When launching a new website for restaurant technology provider, Vita Mojo, we created an SEO strategy designed to help them rank for topics that prospective clients care about – not just their products.

This approach provides potential customers with valuable, useful content wherever they are on their buyer journey, particularly if you have a product with a longer lead-time or an extensive research stage.

Understanding the buyer journey is vital in identifying the most important touchpoints for them – once we had this down, we could figure out how best to reach those people.

With this in mind, we set out to capture prospects in three ways:

So we provided targeted content that prospects would be interested in using search data (food transparency and allergies and common restaurant pain points, for example) to highlight a connection in values between Vita Mojo and its prospective clients and problem-solve from the get-go.

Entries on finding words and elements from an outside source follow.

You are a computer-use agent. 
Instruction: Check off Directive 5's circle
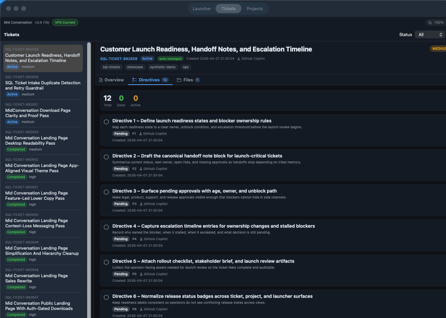coord(106,262)
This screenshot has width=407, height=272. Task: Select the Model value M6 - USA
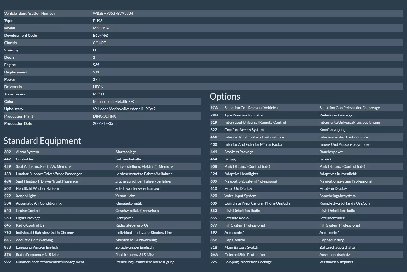point(101,28)
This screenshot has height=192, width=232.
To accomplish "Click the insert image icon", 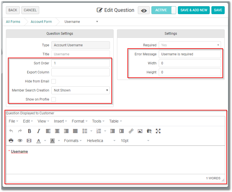I will click(x=140, y=131).
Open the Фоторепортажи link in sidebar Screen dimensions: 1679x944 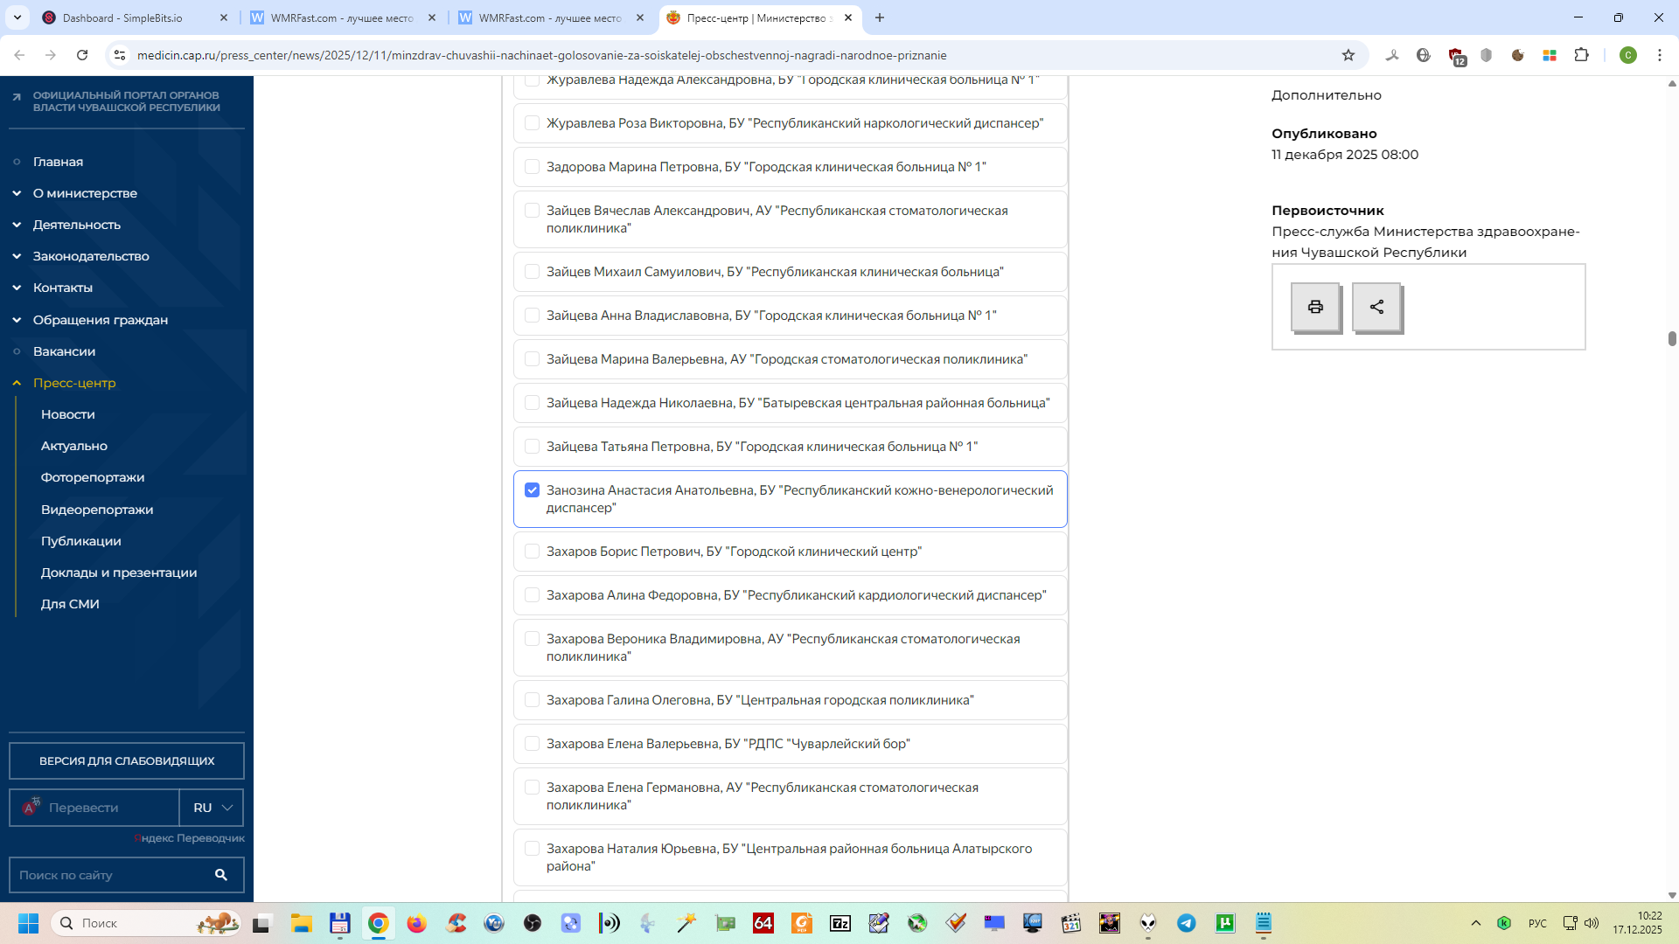coord(93,477)
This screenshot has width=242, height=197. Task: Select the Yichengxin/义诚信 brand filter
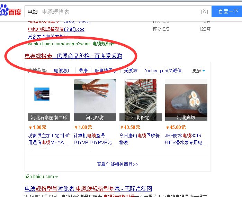click(163, 71)
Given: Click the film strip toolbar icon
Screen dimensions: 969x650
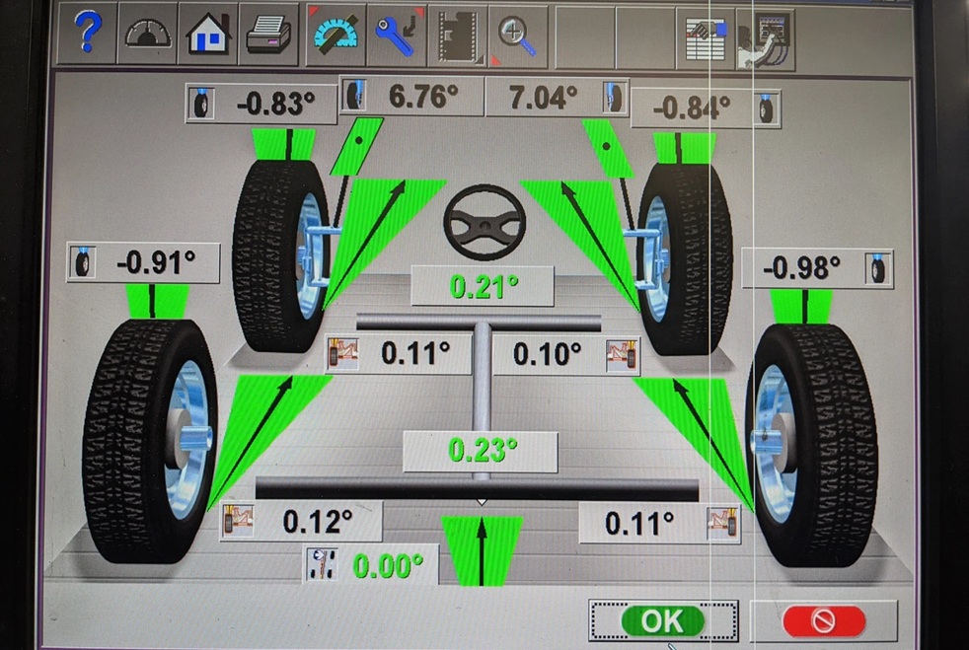Looking at the screenshot, I should point(458,35).
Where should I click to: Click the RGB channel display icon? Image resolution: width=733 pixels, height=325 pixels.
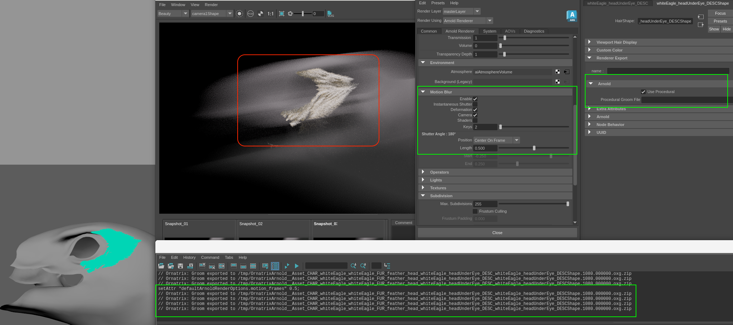click(250, 14)

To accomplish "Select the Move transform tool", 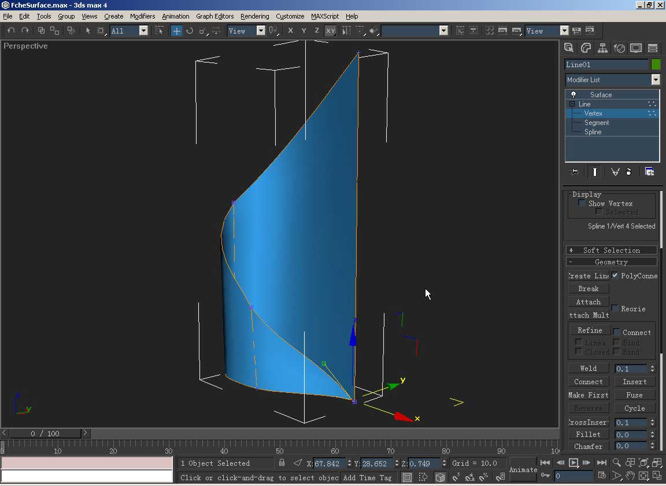I will 176,31.
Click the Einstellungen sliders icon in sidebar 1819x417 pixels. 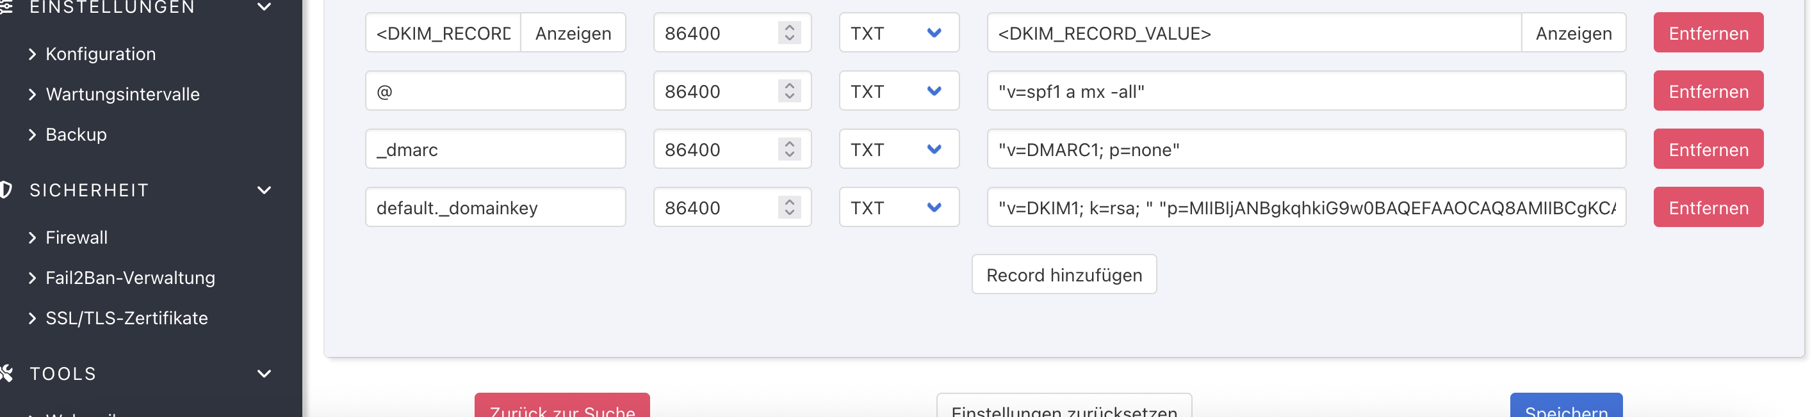point(6,6)

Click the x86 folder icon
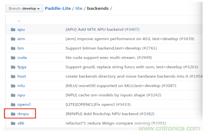[x=13, y=123]
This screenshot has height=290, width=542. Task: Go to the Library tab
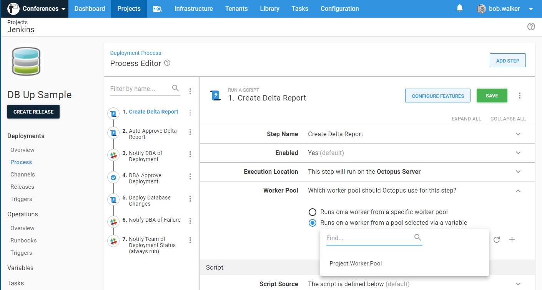pyautogui.click(x=269, y=9)
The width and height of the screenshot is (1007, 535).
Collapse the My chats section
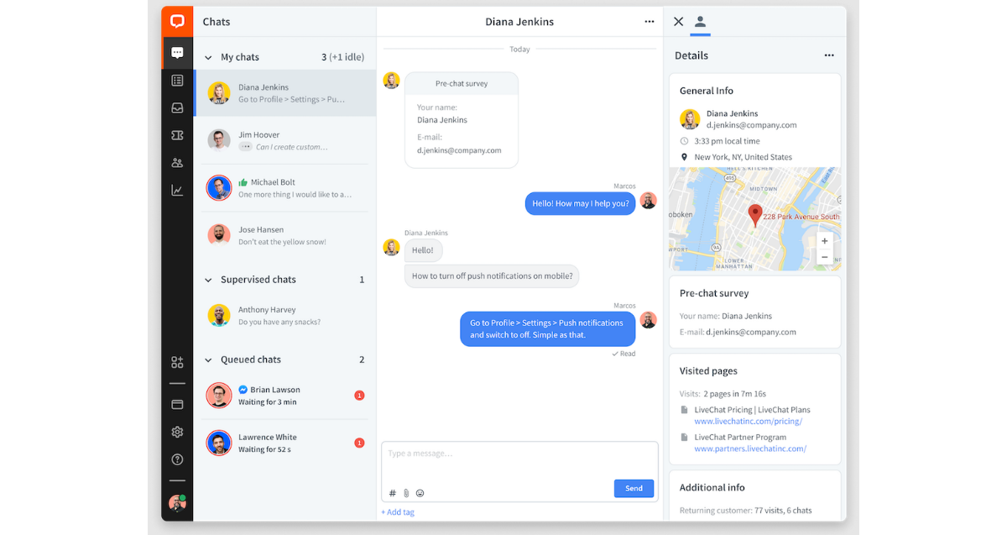pyautogui.click(x=208, y=58)
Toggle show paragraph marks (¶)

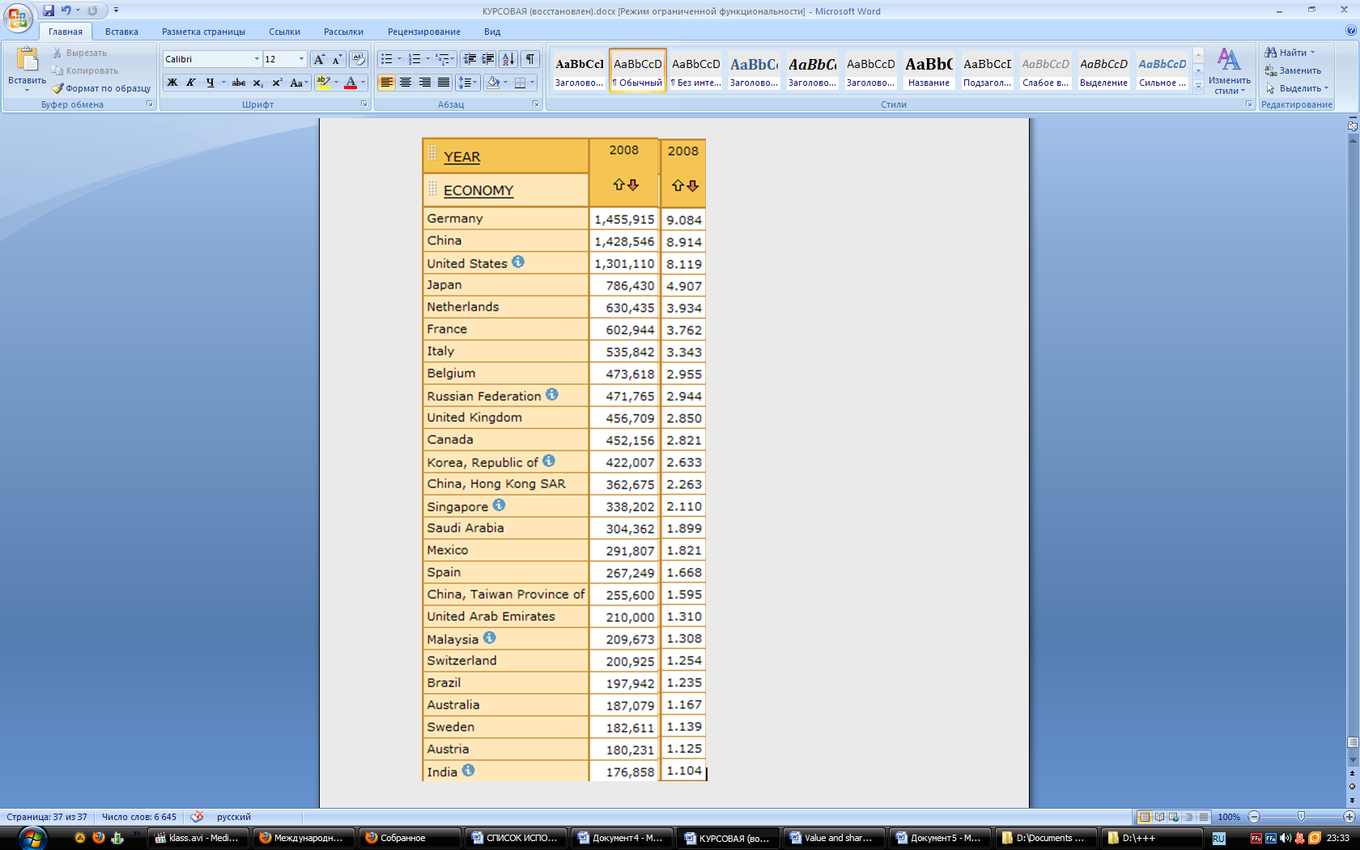pyautogui.click(x=530, y=59)
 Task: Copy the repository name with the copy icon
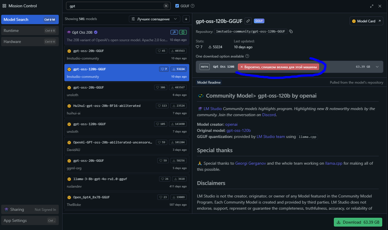point(291,31)
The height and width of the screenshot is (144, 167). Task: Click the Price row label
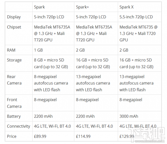coord(12,136)
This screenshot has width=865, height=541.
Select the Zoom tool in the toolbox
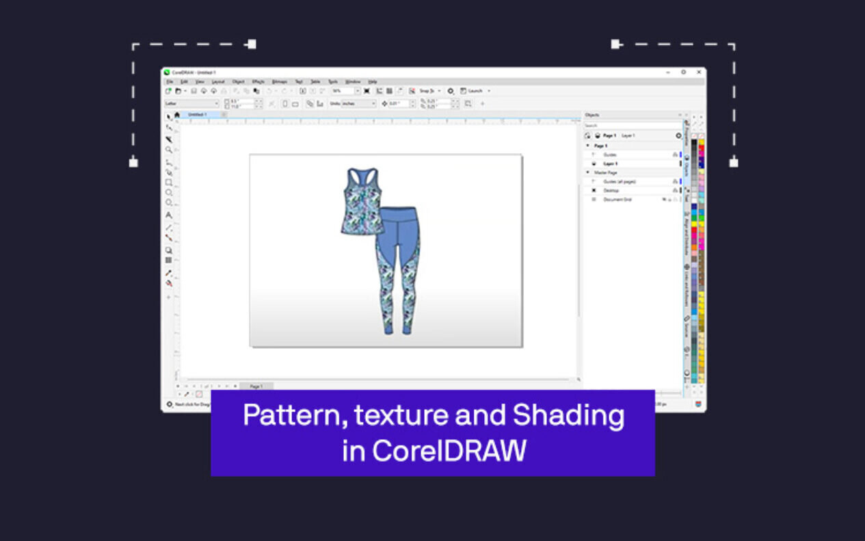(169, 150)
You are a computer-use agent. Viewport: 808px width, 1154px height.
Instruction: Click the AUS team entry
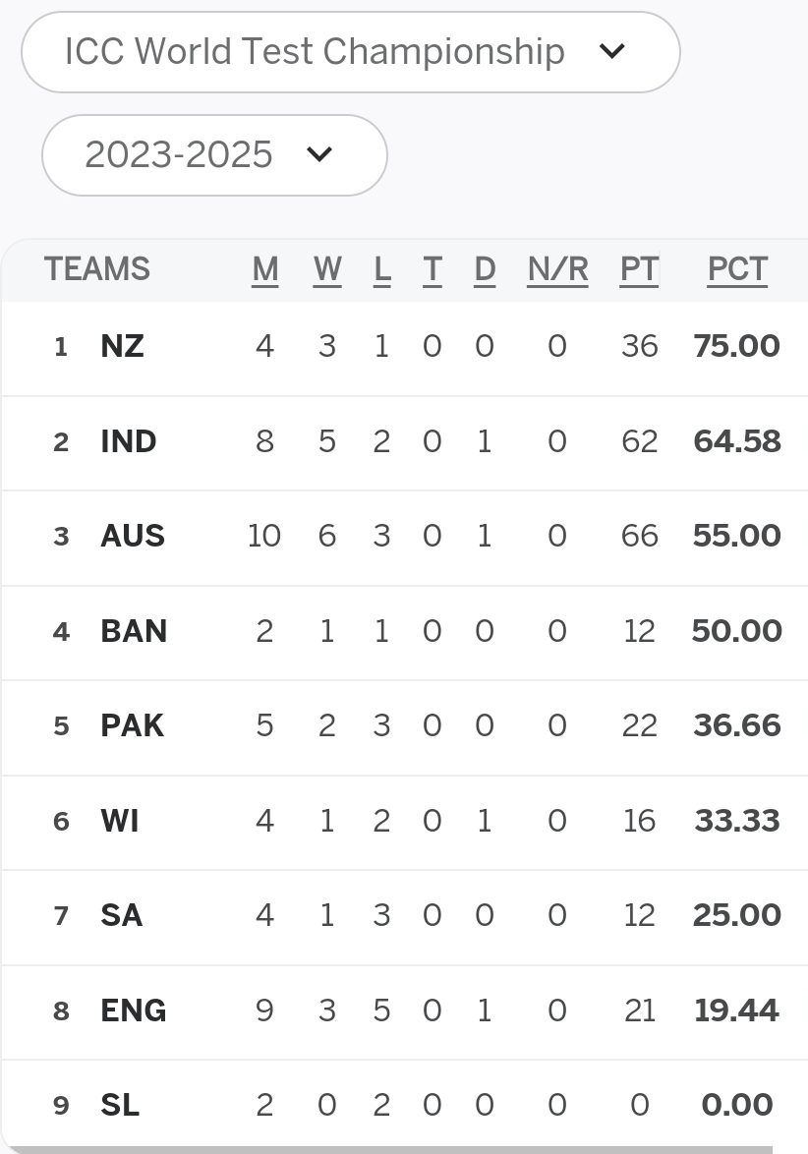(x=133, y=536)
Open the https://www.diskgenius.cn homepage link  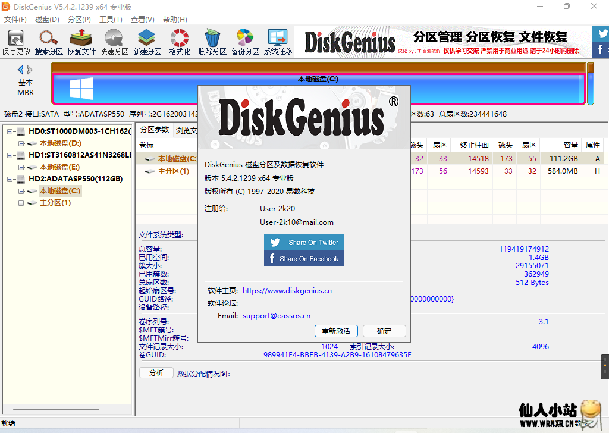(287, 290)
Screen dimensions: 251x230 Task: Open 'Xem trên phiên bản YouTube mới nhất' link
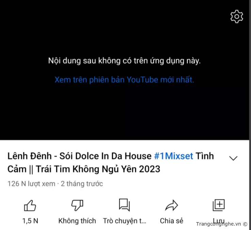point(124,80)

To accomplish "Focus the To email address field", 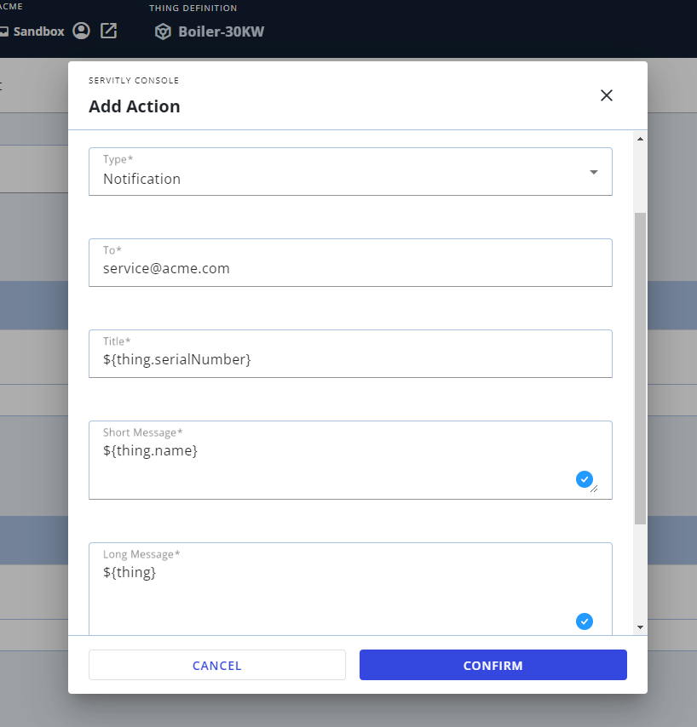I will 350,262.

Then we got it to rank.

We also optimised for some product-focused keywords, carefully chosen to avoid keywords that are simply too broad and competitive (e.g. ‘restaurant software’) in favour of more targeted choices like ‘restaurant analytics system’. Half the battle is understanding the simple tweaks that take your keyword from unattainable to a major traffic driver for your business.

With the right keyword strategy, competitor research, content development and both on and off-page SEO optimisation, we gained established positions bringing in a steady flow of traffic.

Read the full case study

Why choose Patch

With a dedicated SEO department, we have experts in SEO strategy, award-winning content writers, technical SEO gurus and citation building pros to ensure that whatever your SEO campaign involves, there is a specialist leading the way.

Our relationships with our clients are partnerships. As a full-service digital marketing agency, we see no real value in selling you one thing over another: we’re all about logic. If the activity is right for you, we’ll sell it to you. If it isn’t, we won’t.

Objectives are the driver of all that we do – simple.